The plane they had rented was an old DC-7. It was scheduled to take off at 4 p.m. on Dec. 31, 1972. Long before takeoff time, it was apparent that the plane needed more work. It had even taxied onto the runway and then turned back. The trouble, a mechanic who was at the airstrip that day conjectured, “had to do with both port engines. We worked on them most of the afternoon.”
The departure time was delayed an hour, then two, then three. At 9 p.m., even as the first stirrings of the annual New Year’s Eve celebration were beginning in downtown San Juan, the DC-7 taxied onto the runway, received clearance, rumbled down the narrow concrete strip, and pulled away from the earth. It headed out over the Atlantic and banked toward Nicaragua, and its tiny lights disappeared on the horizon.

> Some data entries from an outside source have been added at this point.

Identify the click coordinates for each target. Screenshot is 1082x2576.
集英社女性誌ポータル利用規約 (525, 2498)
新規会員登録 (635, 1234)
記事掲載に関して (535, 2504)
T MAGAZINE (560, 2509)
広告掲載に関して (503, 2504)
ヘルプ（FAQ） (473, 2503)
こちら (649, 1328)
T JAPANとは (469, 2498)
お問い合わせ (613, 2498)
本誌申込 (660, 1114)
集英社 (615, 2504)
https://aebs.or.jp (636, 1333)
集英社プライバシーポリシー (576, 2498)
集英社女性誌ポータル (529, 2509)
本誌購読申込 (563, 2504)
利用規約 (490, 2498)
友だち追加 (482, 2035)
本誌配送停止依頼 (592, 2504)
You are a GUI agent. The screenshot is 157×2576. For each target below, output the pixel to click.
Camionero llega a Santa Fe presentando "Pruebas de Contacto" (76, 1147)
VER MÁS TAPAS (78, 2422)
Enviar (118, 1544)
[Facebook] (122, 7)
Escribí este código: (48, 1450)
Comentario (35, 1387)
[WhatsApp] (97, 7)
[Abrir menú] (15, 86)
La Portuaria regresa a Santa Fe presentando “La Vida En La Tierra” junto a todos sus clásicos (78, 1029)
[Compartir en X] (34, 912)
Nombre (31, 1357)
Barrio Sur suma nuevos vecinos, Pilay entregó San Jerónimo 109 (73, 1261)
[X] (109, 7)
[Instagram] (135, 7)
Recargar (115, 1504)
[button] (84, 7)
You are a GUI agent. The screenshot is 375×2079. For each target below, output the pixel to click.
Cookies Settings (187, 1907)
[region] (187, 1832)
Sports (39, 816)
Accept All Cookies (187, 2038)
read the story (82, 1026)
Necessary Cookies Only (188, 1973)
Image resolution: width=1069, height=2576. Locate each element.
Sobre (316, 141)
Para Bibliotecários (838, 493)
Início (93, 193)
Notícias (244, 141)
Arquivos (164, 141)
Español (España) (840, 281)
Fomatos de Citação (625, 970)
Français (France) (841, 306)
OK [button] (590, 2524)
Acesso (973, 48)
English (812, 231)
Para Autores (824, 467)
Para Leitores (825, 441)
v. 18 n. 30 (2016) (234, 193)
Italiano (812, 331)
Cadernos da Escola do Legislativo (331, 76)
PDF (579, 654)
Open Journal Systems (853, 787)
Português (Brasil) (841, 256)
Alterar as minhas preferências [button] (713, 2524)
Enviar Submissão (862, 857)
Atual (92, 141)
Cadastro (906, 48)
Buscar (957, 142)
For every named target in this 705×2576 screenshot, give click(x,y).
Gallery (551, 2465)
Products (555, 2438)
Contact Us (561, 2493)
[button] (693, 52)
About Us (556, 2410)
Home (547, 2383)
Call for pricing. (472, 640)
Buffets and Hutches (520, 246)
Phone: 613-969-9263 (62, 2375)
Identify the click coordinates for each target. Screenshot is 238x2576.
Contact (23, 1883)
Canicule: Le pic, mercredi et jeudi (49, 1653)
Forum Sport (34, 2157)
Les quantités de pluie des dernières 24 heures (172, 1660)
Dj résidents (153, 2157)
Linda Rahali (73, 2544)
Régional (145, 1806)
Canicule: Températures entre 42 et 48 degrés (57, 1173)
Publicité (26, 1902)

Just ninety seconds later, the tower at San Juan International Airport received this message from the DC-7 pilot, “We are coming back around.”
Just that.
Nothing more.
And then there was a great silence.
“It was almost midnight,” recalls Rudy Hernandez, a former teammate of Clemente’s, “We were having this party in my restaurant. Somebody turned on the radio, and the announcer was saying that Roberto’s plane was feared missing. And then, because my place is on the beach, we saw these giant floodlights crisscrossing the waves, and we heard the sound of the helicopters and the little search planes.”
Drawn by a common sadness, the people of San Juan began to make their way toward the beach, toward Punta Maldonado. A cold rain had begun to fall. It washed their faces and blended with the tears.
They came by the thousands, and they watched for three days. The government sent a team of expert divers into the area, but the battering of the waves defeated them as well.. Midway through the week, the pilot’s body was found in the swift-moving currents to the north. On Saturday, bits of the cockpit were sighted.
And then — nothing else.
Rudy Hernandez told me, “I have never seen a time or a sadness like that. The streets were empty, the radios silent, except for the constant bulletins about Clemente. Traffic? Forget it. All of us cried. All of us who knew him and many of those who didn’t, wept that week. There will never be another like Roberto.”